Prove di “cold diplomacy” tra Stati Uniti ed Iran? Sembrerebbe l’unica certezza fino ad ora in Iraq, dove il clima politico si sta infiammando a seguito delle elezioni nazionali del 7 marzo scorso che non sono riuscite a determinare un governo di unità nazionale e dove emergono sempre più le realtà politiche “autonome” del paese, come il Kurdistan e le regioni meridionali a maggioranza sciita. Le posizioni raggiunte sinora, in grado cioè di formare una coalizione forte all’interno del Parlamento di Baghdad, danno in vantaggio il blocco sciita guidato indirettamente da Teheran.
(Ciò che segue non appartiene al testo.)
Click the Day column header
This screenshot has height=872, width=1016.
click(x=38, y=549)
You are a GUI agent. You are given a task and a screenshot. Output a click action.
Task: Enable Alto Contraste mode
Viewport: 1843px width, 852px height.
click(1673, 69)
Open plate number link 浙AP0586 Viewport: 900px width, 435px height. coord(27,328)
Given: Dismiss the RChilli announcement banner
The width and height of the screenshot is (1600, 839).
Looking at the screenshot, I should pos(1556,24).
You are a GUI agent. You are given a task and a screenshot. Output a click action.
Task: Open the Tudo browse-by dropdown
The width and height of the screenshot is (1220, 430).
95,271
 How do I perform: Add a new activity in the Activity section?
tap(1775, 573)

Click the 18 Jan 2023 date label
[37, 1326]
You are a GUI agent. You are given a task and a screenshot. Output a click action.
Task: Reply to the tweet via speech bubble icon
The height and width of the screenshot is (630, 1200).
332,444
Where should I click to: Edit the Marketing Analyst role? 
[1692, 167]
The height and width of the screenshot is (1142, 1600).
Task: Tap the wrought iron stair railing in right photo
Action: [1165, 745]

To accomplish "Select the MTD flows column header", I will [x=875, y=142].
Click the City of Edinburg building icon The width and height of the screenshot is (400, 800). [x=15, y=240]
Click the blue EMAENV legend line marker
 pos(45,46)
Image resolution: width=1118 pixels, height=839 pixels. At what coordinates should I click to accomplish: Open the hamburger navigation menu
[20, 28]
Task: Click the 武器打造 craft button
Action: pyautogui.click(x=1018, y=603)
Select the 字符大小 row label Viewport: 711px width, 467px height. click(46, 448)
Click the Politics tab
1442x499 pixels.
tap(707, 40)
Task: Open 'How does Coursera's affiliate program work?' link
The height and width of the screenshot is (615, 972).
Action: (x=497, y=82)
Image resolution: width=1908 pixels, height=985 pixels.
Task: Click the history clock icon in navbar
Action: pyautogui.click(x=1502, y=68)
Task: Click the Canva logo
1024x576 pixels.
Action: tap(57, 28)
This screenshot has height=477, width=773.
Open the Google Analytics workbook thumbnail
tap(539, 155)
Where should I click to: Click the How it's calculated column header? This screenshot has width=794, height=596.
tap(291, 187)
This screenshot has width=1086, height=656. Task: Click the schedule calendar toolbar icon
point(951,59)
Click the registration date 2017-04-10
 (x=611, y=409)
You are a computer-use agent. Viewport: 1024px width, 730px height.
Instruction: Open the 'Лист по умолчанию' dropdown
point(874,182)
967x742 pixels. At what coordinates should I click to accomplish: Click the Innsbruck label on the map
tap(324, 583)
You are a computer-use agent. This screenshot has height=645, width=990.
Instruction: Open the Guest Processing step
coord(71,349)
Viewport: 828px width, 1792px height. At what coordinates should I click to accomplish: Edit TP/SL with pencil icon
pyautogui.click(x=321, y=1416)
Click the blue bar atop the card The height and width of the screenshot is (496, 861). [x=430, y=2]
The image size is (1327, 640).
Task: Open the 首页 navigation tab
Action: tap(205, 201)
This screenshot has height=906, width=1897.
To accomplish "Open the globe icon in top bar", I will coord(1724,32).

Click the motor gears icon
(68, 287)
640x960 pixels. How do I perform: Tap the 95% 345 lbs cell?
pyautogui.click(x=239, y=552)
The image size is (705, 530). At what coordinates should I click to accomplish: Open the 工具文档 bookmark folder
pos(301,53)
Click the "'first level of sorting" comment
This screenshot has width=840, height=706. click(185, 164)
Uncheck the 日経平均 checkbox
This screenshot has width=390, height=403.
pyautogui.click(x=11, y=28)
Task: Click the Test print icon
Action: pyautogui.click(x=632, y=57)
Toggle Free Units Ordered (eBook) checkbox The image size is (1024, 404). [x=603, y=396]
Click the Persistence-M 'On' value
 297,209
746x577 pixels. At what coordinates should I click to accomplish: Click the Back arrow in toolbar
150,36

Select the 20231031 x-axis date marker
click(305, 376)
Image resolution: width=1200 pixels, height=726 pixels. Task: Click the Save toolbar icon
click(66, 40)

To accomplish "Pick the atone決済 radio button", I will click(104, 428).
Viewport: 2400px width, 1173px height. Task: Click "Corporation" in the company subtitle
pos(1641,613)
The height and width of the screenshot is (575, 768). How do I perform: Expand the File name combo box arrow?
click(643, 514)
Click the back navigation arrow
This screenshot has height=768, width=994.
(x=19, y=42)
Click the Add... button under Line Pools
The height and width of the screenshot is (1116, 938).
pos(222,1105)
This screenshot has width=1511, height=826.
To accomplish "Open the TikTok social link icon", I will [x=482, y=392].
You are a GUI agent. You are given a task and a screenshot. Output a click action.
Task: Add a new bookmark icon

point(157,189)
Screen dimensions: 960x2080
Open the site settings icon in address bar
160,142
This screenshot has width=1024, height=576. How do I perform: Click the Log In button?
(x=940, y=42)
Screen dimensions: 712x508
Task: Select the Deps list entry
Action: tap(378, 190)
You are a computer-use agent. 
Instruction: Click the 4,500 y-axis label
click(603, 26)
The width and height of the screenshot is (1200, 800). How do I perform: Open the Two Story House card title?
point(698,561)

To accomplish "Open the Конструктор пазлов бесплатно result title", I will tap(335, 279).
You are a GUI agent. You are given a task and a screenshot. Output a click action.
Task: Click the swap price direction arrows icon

IL NUOVO GOVERNO – Se avessero immaginato di doversi affidare agli americani per mantenere un ruolo all’interno del complesso mondo politico iracheno, il blocco che si identifica con Allawi, premier uscente dalle ultime elezioni, non avrebbero di certo sostenuto la strategia di distaccamento dagli altri attori nazionali. La situazione post-elettorale irachena evidenzia come le influenze politiche degli “ospiti” americani ed iraniani siano ormai preponderanti, in un paese diviso da fazioni confessionali ed etniche. A distanza di due mesi dal responso delle urne, il partito Iraqiya guidato da Allawi non è riuscito a raggiungere la maggioranza necessaria in parlamento e si ritrova costretto a dialogare con le altre formazioni antagoniste. L’attuale contesto politico sta favorendo perciò il blocco sciita rappresentato dall’ex premier Nuri al Maliki e dalla coalizione Iraqi National Alliance (INA); nelle settimane scorse l’ex premier e alcuni rappresentanti dell’INA si sono recati a Teheran per delineare un’eventuale alleanza tra i due blocchi. Ma dal summit sono emerse posizioni ancora troppo distanti per determinare un’alleanza tra i due schieramenti, e in questo caso la supervisione iraniana è risultata quanto mai fondamentale nel tentativo di ricucire parzialmente i rapporti tra Maliki ed una parte consistente del gruppo islamico, rappresentato dal leader ultra conservatore Moqtada al Sadr (nella foto in basso) che ha ottenuto circa un quarantina di seggi, sui 70 in totale della coalizione.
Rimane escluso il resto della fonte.